Amid turmoil, Dodgers playing well
Forget negative offseason storylines; this team is as good as some thought it would be
LOS ANGELES -- If you take a moment to look past all the front-and-center storylines surrounding these 2010 Los Angeles Dodgers, storylines that focus on a contentious and historically expensive divorce, a perceived lack of financial resources, a failure to achieve significant offseason roster upgrades and conspiracy theories about draft picks, you might come upon what seems to be the most well-kept secret in town.
This appears to be a pretty good ballclub. And it is beginning to feel as if this might be a memorable summer at Chavez Ravine.
The Dodgers already have accomplished one thing they hadn't since the magical 1988 season, sweeping a three-game series at home against the St. Louis Cardinals. They completed the rare feat with a 4-3 victory before 43,299 on Wednesday night at Dodger Stadium. And if they can pull that off, well, who knows what they are capable of?
"I could have told you [this was a good team] at the beginning of the season," Dodgers catcher Russell Martin said. "I don't care what people thought. I knew what we had. It's pretty much the same core as last year and the year before that. This team plays hard, and with the ability we have, we can compete every day. We don't take anybody for granted, but if we get beat, it's not going to be an easy time for the team that beats us. They're going to have to work their tails off to beat us, no matter who it is."
The Cardinals evidently didn't work hard enough, the Dodgers beating them via the blowout (12-4 on Monday night) and the nailbiter (one-run wins in each of the final two games).

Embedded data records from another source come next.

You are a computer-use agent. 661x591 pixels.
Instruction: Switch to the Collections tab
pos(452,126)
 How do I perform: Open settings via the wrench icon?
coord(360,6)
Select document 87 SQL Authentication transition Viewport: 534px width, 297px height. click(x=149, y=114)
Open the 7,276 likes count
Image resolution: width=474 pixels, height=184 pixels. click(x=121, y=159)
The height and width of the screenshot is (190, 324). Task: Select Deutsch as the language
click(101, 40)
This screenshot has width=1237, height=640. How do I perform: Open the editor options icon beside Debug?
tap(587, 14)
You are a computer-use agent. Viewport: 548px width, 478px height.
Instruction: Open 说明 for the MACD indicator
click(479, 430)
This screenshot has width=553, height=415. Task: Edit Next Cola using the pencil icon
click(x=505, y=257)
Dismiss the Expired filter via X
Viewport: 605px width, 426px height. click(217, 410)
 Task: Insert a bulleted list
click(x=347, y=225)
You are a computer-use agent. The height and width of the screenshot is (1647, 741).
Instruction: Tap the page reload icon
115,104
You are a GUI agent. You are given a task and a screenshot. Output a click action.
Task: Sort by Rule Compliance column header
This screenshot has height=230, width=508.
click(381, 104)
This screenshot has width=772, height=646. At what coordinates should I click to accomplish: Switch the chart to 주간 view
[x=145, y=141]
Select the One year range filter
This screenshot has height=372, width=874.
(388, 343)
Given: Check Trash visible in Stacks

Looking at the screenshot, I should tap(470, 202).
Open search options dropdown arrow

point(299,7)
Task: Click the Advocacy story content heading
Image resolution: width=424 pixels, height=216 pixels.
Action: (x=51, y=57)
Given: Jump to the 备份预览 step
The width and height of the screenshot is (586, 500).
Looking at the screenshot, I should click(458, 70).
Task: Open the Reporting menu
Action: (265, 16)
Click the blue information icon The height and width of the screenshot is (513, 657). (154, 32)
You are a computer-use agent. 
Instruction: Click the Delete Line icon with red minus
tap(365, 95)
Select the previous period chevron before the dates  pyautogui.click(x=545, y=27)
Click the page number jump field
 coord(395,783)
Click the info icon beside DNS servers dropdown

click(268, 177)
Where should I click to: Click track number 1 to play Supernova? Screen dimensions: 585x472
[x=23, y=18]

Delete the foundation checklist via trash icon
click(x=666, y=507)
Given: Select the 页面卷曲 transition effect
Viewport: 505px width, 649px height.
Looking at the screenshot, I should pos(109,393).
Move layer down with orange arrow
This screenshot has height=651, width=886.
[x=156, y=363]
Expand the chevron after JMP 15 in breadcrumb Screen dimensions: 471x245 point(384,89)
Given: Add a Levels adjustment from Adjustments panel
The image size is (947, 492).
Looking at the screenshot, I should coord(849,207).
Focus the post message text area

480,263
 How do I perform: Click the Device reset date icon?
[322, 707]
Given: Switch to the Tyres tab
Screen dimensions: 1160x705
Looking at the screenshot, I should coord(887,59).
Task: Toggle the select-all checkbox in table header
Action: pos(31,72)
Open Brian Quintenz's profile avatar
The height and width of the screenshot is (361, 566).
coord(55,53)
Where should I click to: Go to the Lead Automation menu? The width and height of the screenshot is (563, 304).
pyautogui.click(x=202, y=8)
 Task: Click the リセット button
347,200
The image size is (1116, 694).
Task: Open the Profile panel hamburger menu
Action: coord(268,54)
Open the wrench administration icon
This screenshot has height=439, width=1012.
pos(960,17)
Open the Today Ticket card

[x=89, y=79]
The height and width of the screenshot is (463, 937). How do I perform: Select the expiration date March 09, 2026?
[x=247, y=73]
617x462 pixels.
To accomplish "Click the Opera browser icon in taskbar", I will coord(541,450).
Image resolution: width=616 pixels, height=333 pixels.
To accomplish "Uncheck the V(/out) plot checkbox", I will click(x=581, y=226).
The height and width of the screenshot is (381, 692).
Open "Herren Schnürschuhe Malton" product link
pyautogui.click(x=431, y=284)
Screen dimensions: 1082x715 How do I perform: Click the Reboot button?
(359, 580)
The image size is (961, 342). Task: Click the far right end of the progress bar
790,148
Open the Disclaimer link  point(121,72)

With that, the weary Dodgers completed a stretch of 16 consecutive games without an off day -- a stretch in which they went 11-5 and moved for the first time this season into first place in the National League West, where they now lead second-place San Diego by one game. The Dodgers (36-24) have won 28 of their past 38 games, all while their supposedly weak starting rotation has suddenly jelled in a way no one could have imagined and their bullpen has been every bit as airtight as it was supposed to be.
"We need to continue to pitch," Dodgers manager Joe Torre said. "We knew in spring training that if we were going to be successful, that would be the reason. We felt confident we were going to score runs. The thing that impresses me is that we have been able to grind it out against good pitchers. That has made a big difference as far as I'm concerned. We are getting quality at-bats against good pitchers. That is a sign of growth for our ballclub."
To some extent, the jury is still out on the Dodgers -- but a verdict is coming soon. The team is seven games into a stretch of 25 consecutive games against teams that are now either in first place, tied for first place or within reasonable striking distance of first place in their respective divisions.
The Dodgers play six of their next 12 against the Los Angeles Angels, who have had their number in recent years, and in between they face a six-game trip to Cincinnati and Boston.
By the time the Dodgers finally catch what would appear to be a break in the schedule with a three-game series July 2 through 4 at last-place Arizona, we should have a pretty good idea of how good they really are. But after splitting a four-game set with the sizzling Atlanta Braves last weekend and then sweeping the Cardinals in a series in which they had to face both Chris Carpenter and Adam Wainwright, the Dodgers already have made a pretty good case for themselves.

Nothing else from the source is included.